VORLIEGENDER TEXT:
# taz.de -- Ein Jahr Große Koalition: Getrennt gegen die Großen
       
       > Noch nie war eine Opposition so klein. Statt sich zusammenzutun, zoffen
       > sich Linke und Grüne. Vor allem über Militäreinsätze.
       
 (IMG) Bild: Angela Merkel bei ihrer ersten Regierungserklärung
       
       BERLIN taz | Im Bundestag geht es seit einem Jahr meist geruhsam zu. Die
       Große Koalition regiert mit fast 80 Prozent Mehrheit. Im Februar aber
       krachte es heftig. Sevim Dagdelen, Linksparteipolitikerin, prangerte die
       „Verharmlosung von Antisemitismus“ an. Die Angegriffenen keilten zurück:
       „unerträglich“ und „infam“.
       
       Doch wenn es im Plenum mal so hoch her geht, greift oft nicht die
       Opposition die Regierung an, sondern Linkspartei und Grüne zoffen sich
       untereinander – so wie im Frühjahr 2014 über die Ukraine. Ein prominenter
       SPD-Mann frohlockte damals: Diese Opposition sei so schwach wie noch keine
       zuvor.
       
       Das klang selbstgerecht, doch an der Konstellation hat sich seither wenig
       geändert. Machen es Linke und Grüne der Großen Koalition im Bundestag zu
       leicht? Die Parlamentsstatistik: Auch wenn sich Linksfraktion und Grüne im
       Bundestag 2014 mal nicht gegenseitig anblaffen, arbeiten sie selten
       zusammen. 33 Gesetzentwürfe haben die beiden Fraktionen jeweils einzeln
       eingebracht – und nur drei gemeinsam. Noch eklatanter ist das Verhältnis
       bei den Kleinen Anfragen an die Bundesregierung – dem Lieblingsinstrument
       aller Oppositionsfraktionen. Eine einzige reichten Linke und Grüne bis
       Anfang Dezember gemeinsam ein, 1.021 getrennt.

AUFGABE 1:
Beantworten Sie zum Artikel über die Opposition im Bundestag folgende Fragen:
(a) Mit welcher Mehrheit regiert die Große Koalition?
(b) Worüber stritten Linkspartei und Grüne im Frühjahr 2014?
(c) Wie viele Gesetzentwürfe brachten die beiden Fraktionen gemeinsam ein?
AUFGABE 2: Führen Sie den Artikel über die kleine Opposition im Bundestag im Anschluss an seinen letzten Satz weiter.

DATENAUSZUG:
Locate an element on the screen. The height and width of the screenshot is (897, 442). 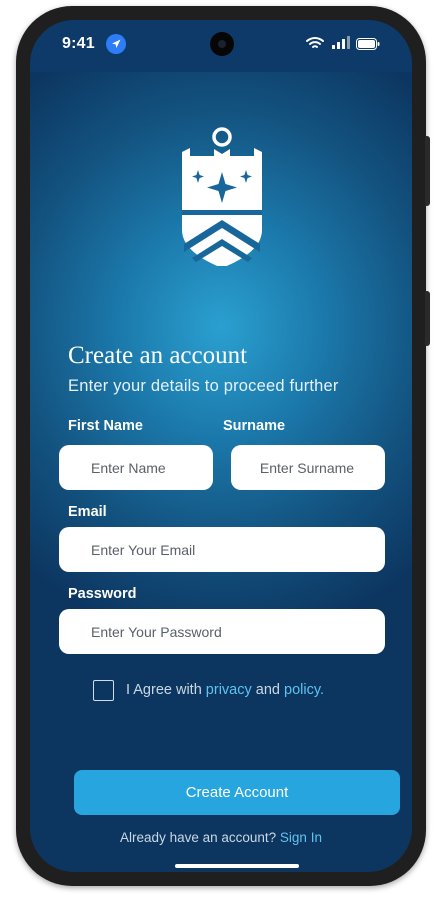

ANTWORT 1:
(a) Mit fast 80 Prozent Mehrheit.
(b) Über die Ukraine.
(c) Drei.

ANTWORT 2:
       Omid Nouripour, 39, ist grüner Außenpolitiker. „Es ist misslich, dass wir
       Grüne im Bundestag außenpolitische Anträge nur mit der SPD und der Union
       zusammen machen können“, seufzt er. Doch zur Linkspartei fehle die
       inhaltliche Nähe. Die Grünen, so sieht es Nouripour, seien weiter als die
       Genossen. Er selbst ist politisch groß geworden mit der seit dem Jahr 2000
       existierenden Debatte über die „Responsibility to Protect“ – der Pflicht,
       bei Genoziden auch mit Gewalt einzugreifen. „Wir haben seit Srebrenica
       Mitte der 90er Jahre härteste, schmerzhafteste Auseinandersetzungen über
       Militäreinsätze hinter uns.“ Die Linkspartei habe sich „davor gedrückt“.
       
       Nouripour ist im Iran aufgewachsen, spricht Frankfurterisch und Farsi. Er
       redet ziemlich locker daher, nicht alles ist zitierfähig. Menschlich
       versteht er sich mit seinen Linkspartei-Kollegen im Auswärtigen Ausschuss
       ganz gut. Mit Wolfgang Gehrcke, der ebenfalls in Frankfurt seinen Wahlkreis
       hat, ist er per Du. Neulich sammelten beide mal zusammen Geld für Jesiden.
       Es gab einen gemeinsamen Text, unterzeichnet von Gehrcke und dem
       Grünen-MdB. „Wolfgang vermittelt mir auch mal Kontakte. Das ist fair“, sagt
       er.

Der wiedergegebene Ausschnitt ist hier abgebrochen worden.